GIVEN TEXT section start

It’s been much colder here than I expected, though over the past days it has started to warm up, and when the sun is out, it’s almost hot. It’s finally starting to feel like the dry season after a week of cold, rainy weather. The students have been troopers though; I’m sure they didn’t expect such cold weather, but they’ve maintained sunny attitudes despite the chill. Because it’s been so wet, my rain boots have been a staple of my attire, and they are good and muddy from the path to the Centre.
The rain also means that the terrestrial leeches are out in full force. When walking through the rainforest, one is soon picking them off pant legs before they can find a section of skin to attach to. When hungry, these creatures look innocent enough, resembling small dark brown inch worms. Luckily, they can’t spread any diseases, but they do introduce an anti-coagulant when they bite, which means that you may bleed freely from a leech bite for a while. Very attentive to my surroundings, I am usually able to catch the little buggers before they bite. However, I sustained my first leech bite the other day while sitting at my office desk. It must have climbed onto my foot while walking to the Centre and had been working its way up my leg all morning until it bit me on my hip. I was able to pull it off before it had the chance to eat me.
Other insects have also been making their way into my lap over the past few days. As soon as the sun came out, hundreds of winged termites hatched and have been daintily flying around outside and getting themselves stuck in salad dressing and other food items at meals. These insects also appear to have hatched in my office. After flying around for a bit, however, these termites lose their wings, and wings have been raining down from the ceiling and landing on me while I try to work. The termites themselves are crawling all over my walls and me.

GIVEN TEXT section end
DATA FOR REVIEW section start

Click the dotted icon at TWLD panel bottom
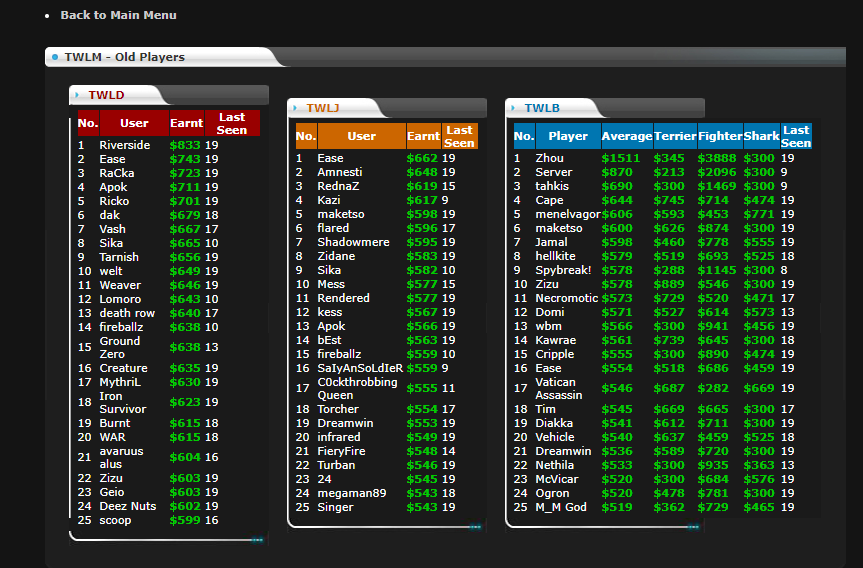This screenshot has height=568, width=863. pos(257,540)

DATA FOR REVIEW section end
DATA FOR REVIEW section start

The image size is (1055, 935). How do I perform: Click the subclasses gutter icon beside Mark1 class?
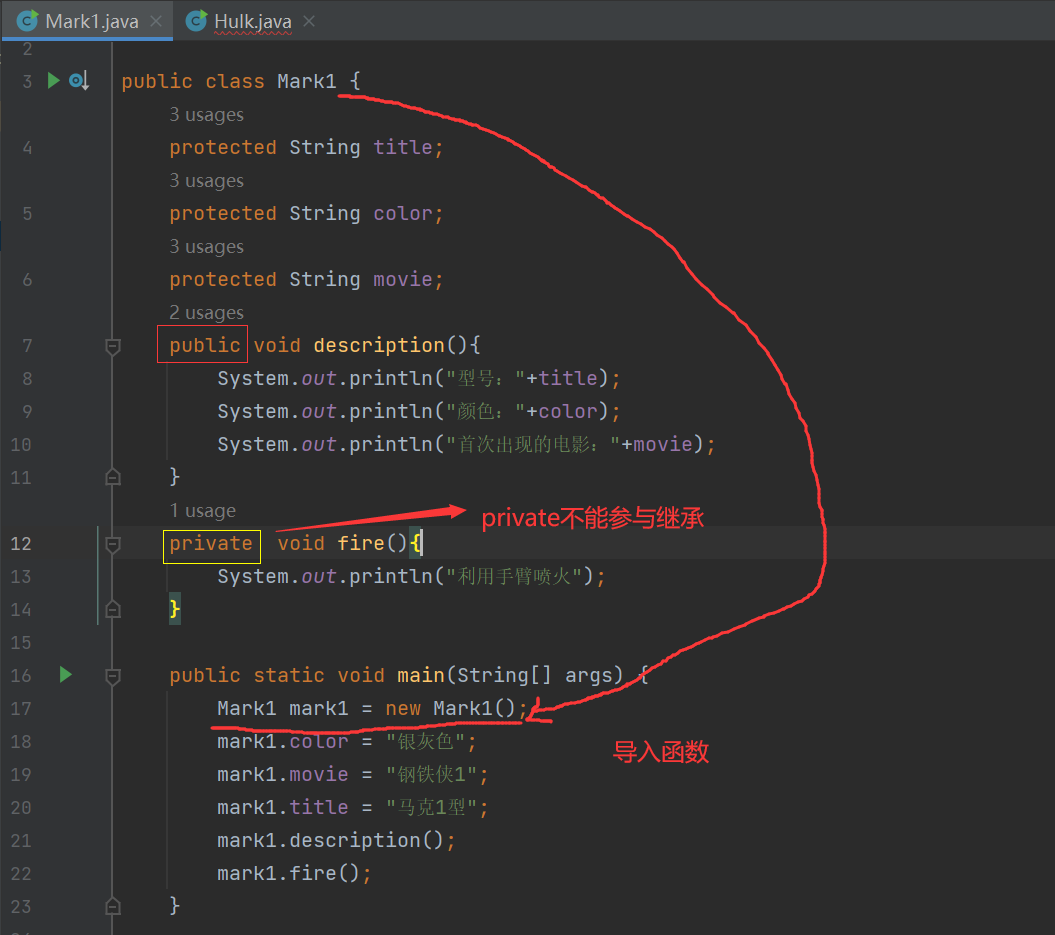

DATA FOR REVIEW section end
DATA FOR REVIEW section start

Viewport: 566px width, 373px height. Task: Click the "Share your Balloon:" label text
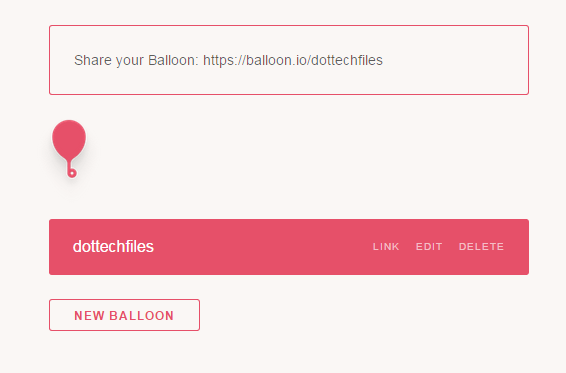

DATA FOR REVIEW section end

**EXERCISE REQUIREMENTS:** Copy the passage about leeches and termites in its entirety, word for word.

**SOLUTION FOR THIS EXERCISE:**
It’s been much colder here than I expected, though over the past days it has started to warm up, and when the sun is out, it’s almost hot. It’s finally starting to feel like the dry season after a week of cold, rainy weather. The students have been troopers though; I’m sure they didn’t expect such cold weather, but they’ve maintained sunny attitudes despite the chill. Because it’s been so wet, my rain boots have been a staple of my attire, and they are good and muddy from the path to the Centre.
The rain also means that the terrestrial leeches are out in full force. When walking through the rainforest, one is soon picking them off pant legs before they can find a section of skin to attach to. When hungry, these creatures look innocent enough, resembling small dark brown inch worms. Luckily, they can’t spread any diseases, but they do introduce an anti-coagulant when they bite, which means that you may bleed freely from a leech bite for a while. Very attentive to my surroundings, I am usually able to catch the little buggers before they bite. However, I sustained my first leech bite the other day while sitting at my office desk. It must have climbed onto my foot while walking to the Centre and had been working its way up my leg all morning until it bit me on my hip. I was able to pull it off before it had the chance to eat me.
Other insects have also been making their way into my lap over the past few days. As soon as the sun came out, hundreds of winged termites hatched and have been daintily flying around outside and getting themselves stuck in salad dressing and other food items at meals. These insects also appear to have hatched in my office. After flying around for a bit, however, these termites lose their wings, and wings have been raining down from the ceiling and landing on me while I try to work. The termites themselves are crawling all over my walls and me.